- **Extracted text**:
--- START ---

In the North Bay, several mental-health-service providers are determined to put a positive spin on the term "outsider art" and recognize the contributions of otherwise marginalized community members through the Sonoma County Wellness Art Collaborative.

The organization hosts a new group exhibit, "Out of the Shadows: A Collection of Transformative Art," opening Friday, Aug. 18, at the Steele Lane Community Center in Santa Rosa, with a reception featuring spoken-word and musical entertainment.

At the forefront of the collaborative is Adam Kahn, a licensed marriage and family therapist who has worked for the past 10 years at Buckelew Programs, a community-based service provider that helps people with mental-health challenges to live independently within the community. Now a supervisor at Buckelew, Kahn formed the Sonoma County Wellness Art Collaborative to promote the creative works of many of these individuals.

--- END ---

- **Assignment 1**: In the article about the Sonoma County Wellness Art Collaborative, at which venue does the exhibit "Out of the Shadows" open?
- **Assignment 2**: Put this sentence from the article about the Sonoma County Wellness Art Collaborative into Spanish: "Now a supervisor at Buckelew, Kahn formed the Sonoma County Wellness Art Collaborative to promote the creative works of many of these individuals."

- **Provided information**:

--- START ---

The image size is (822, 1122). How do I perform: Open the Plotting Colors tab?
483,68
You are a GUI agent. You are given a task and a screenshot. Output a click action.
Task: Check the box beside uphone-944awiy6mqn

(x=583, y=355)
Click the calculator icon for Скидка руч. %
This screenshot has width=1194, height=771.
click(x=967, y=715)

--- END ---

- **Your response 1**: The Steele Lane Community Center in Santa Rosa.

- **Your response 2**: Ahora supervisor en Buckelew, Kahn formó el Sonoma County Wellness Art Collaborative para promover las obras creativas de muchas de estas personas.